Bevor man sich auf die Suche nach einer geeigneten Anlage macht, sollte man sich zuerst einen Überblick verschaffen, welche Kostenvorstellung man hat. Wie bei vielen technischen Anlagen und Gerätschaften, gibt es auch bei Entkalkungsanlagen hinsichtlich des Preises nach oben keine Grenze, doch in der Regel reicht es völlig aus, wenn man sich für ein Produkt aus der mittleren Preiskategorie entscheidet. Am häufigsten entscheiden sich Kunden für Anlagen, die mit Salz arbeiten. Diese sind nicht nur äusserst günstig in der Anschaffung, sondern verrichten ihre Arbeit auch mit enormer Effizienz. Experten raten immer wieder zu dieser Art der Entkalkung, doch um auf Nummer Sicher gehen zu können, sollten man stets einen Fachmann zu Rate ziehen, der sich erst einmal ein Bild von Ihrer persönlichen "Kalk"-Situation macht. Entkalkungsanlagen, die mit Hilfe von Salz arbeiten, gelten als besonders wirtschaftlich.

Eine ebenfalls interessante Alternative stellen Entkalkungsanlagen dar, die ihre Arbeit mittels Magneten verrichten. Ein bekannter Anbieter ist hier die Firma Anticaro. Hersteller bewerben diese Geräte in der Regel damit, dass durch Magnetismus die Beschaffenheit des Wassers verändert wird. Diese Geräte sind ebenfalls sehr beliebt, denn sie verrichten ihre Arbeit ebenfalls effizient und gelten als besonders umweltfreundlich. Sich im Wasser befindliche störende Stoffe werden durch den Magnetismus gelöst und weggespült, wodurch der Einsatz von Salzen nicht mehr nötig ist. Einziger Wermutstropfen: Entkalkungsanlagen, die mit Magneten arbeiten, sind in der Regel sehr teuer in der Anschaffung und kommen somit nicht für jeden in Frage.

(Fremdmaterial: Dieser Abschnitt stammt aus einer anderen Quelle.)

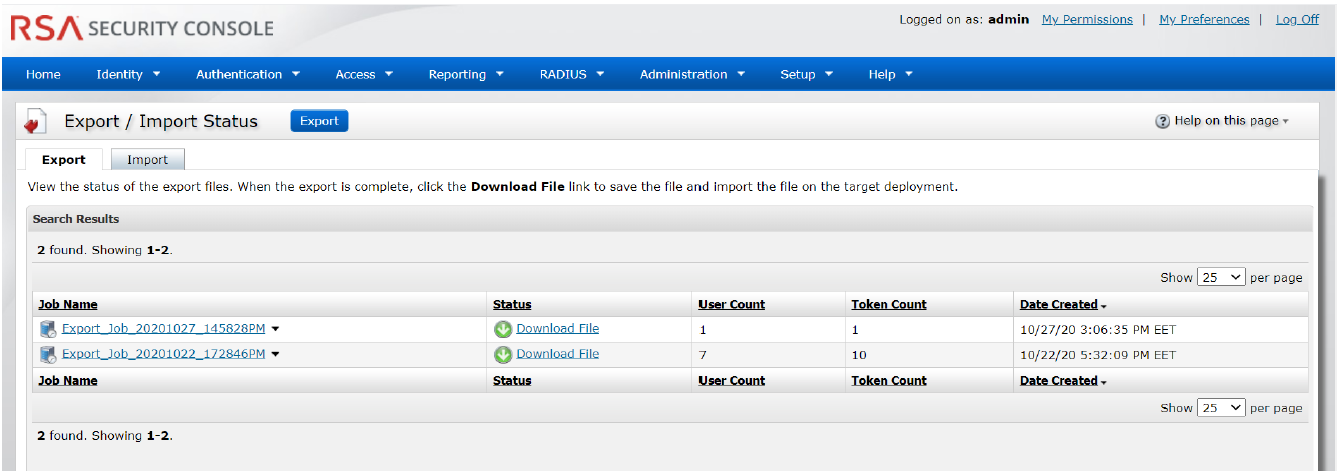Click the green download icon for Export_Job_20201027_145828PM
1339x473 pixels.
503,329
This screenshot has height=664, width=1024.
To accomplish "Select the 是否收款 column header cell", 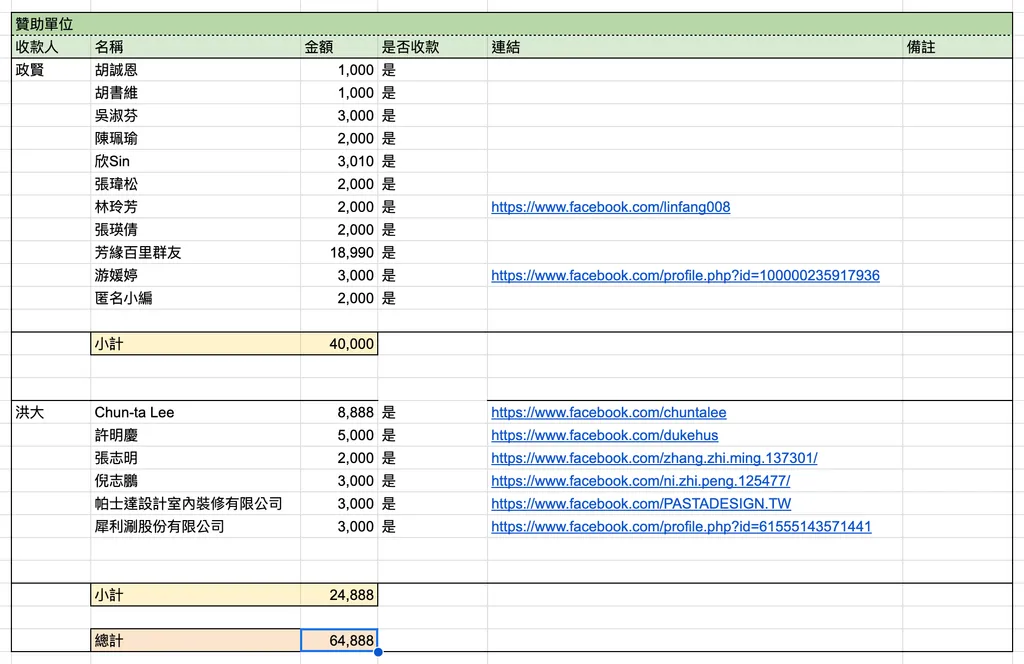I will (432, 47).
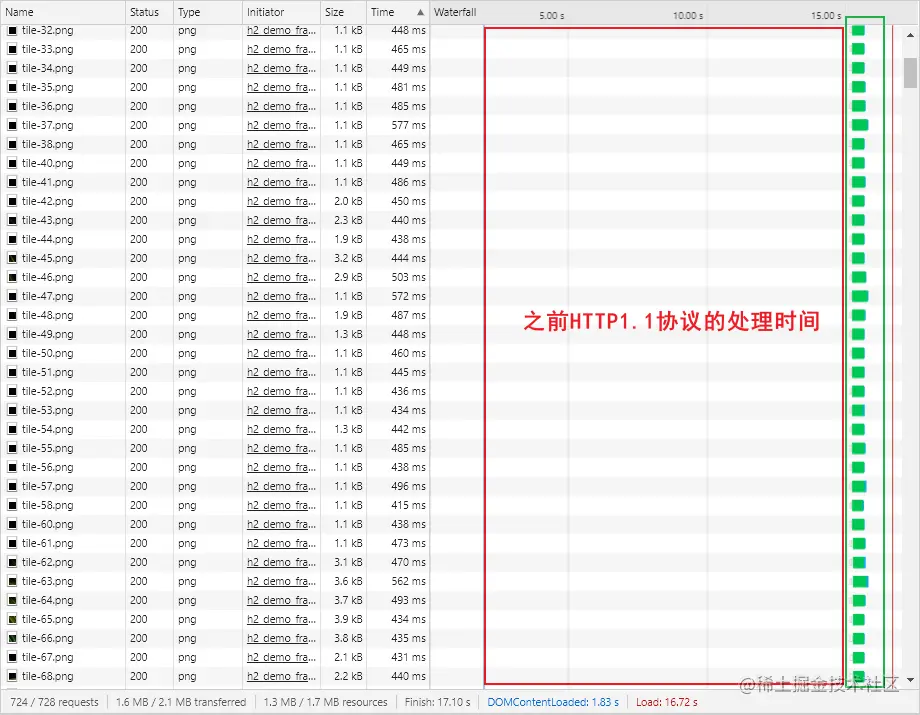
Task: Click the Finish: 17.10 s indicator
Action: click(x=438, y=701)
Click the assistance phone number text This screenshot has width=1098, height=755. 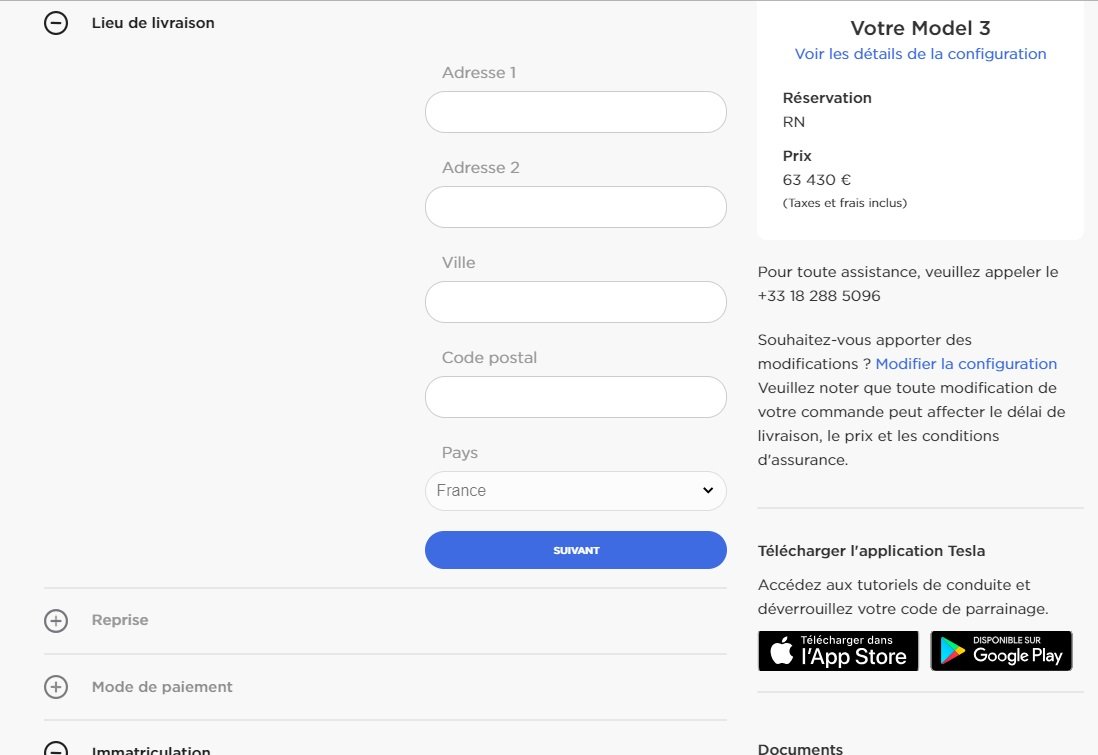[x=819, y=296]
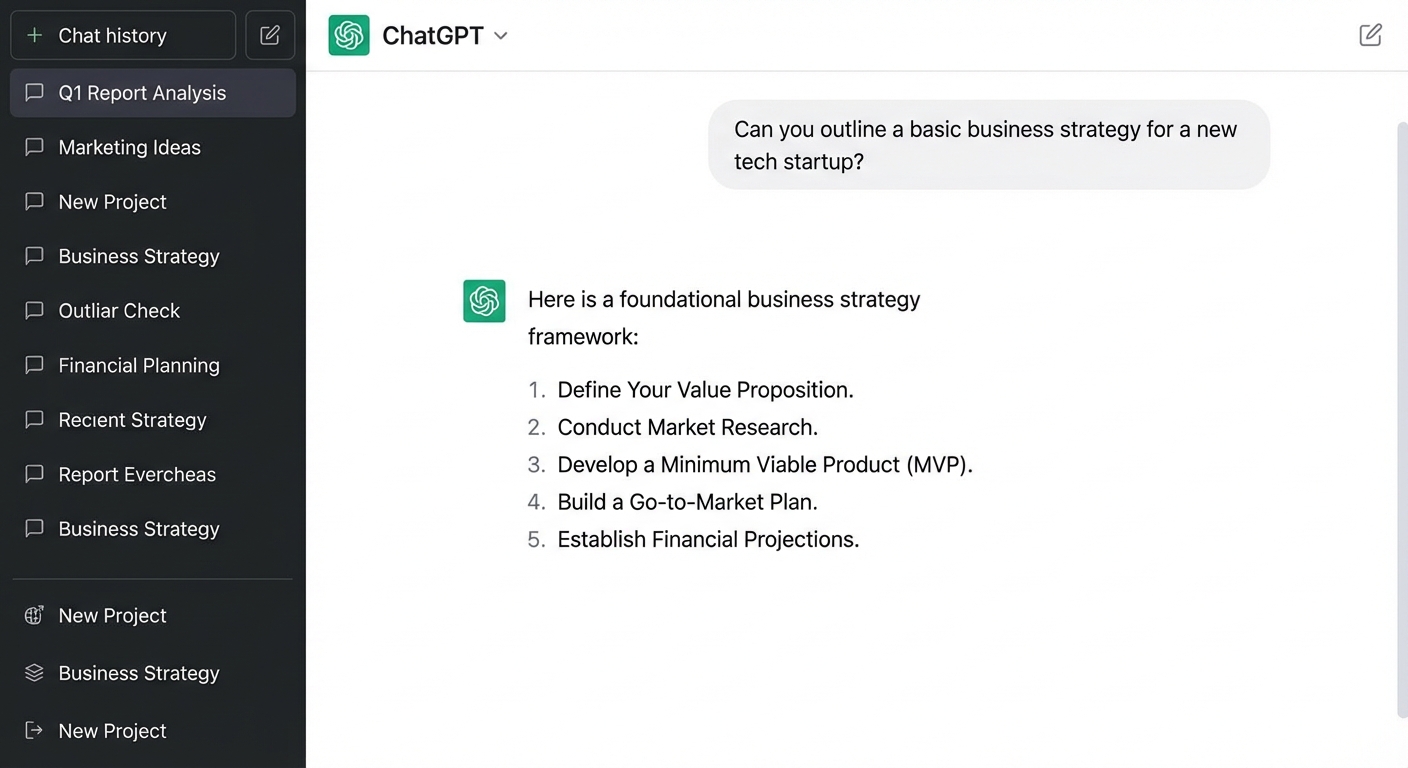Screen dimensions: 1408x768
Task: Click the chat bubble icon beside Financial Planning
Action: 33,365
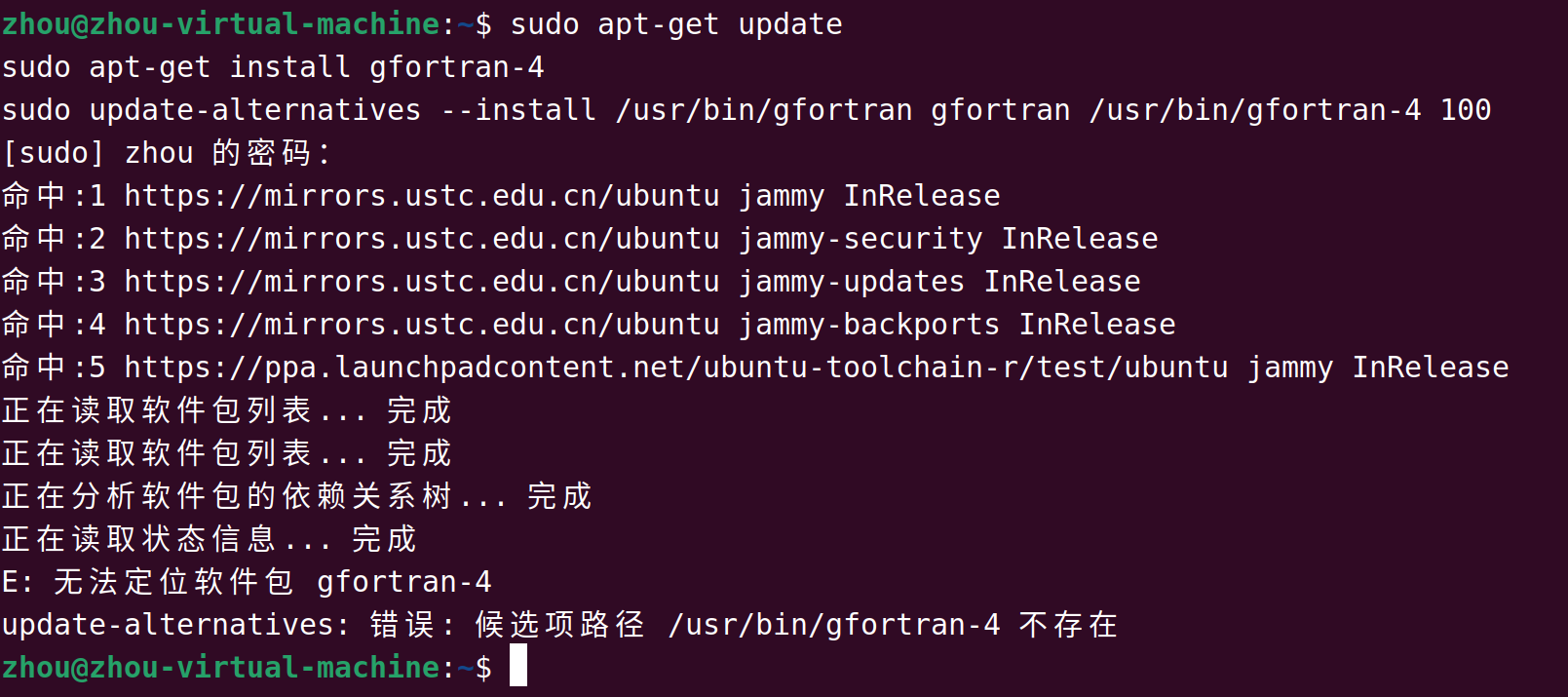The height and width of the screenshot is (697, 1568).
Task: Click the 'sudo apt-get update' command text
Action: pyautogui.click(x=675, y=24)
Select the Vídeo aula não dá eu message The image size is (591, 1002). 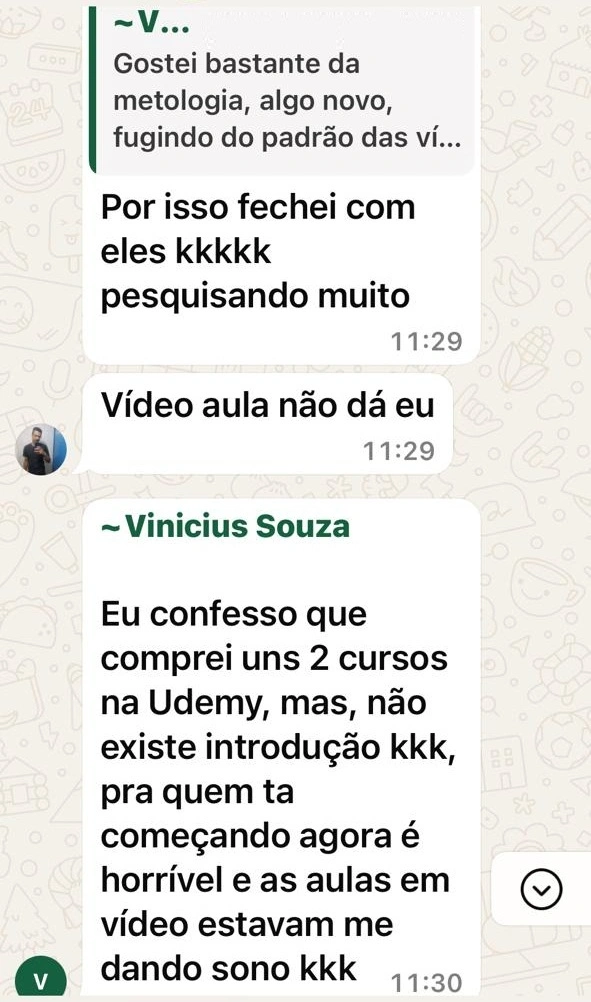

Um Leitungen wirklich nachhaltig von Kalk zu befreien, raten Experten immer wieder zu Anlagen mit Salz. Die Kosten solcher Anlagen belaufen sich im Schnitt auf etwas einen Franken pro Haushalt und Tag, was wirklich akzeptabel ist. Bei diesen Geräten bekommt man das beste Preis-Leistungsverhältnis, doch sollte man es sich dennoch nicht nehmen lassen, einen unabhängigen Fachmann zu Rate zu ziehen, der vielleicht noch andere Empfehlungen aussprechen kann.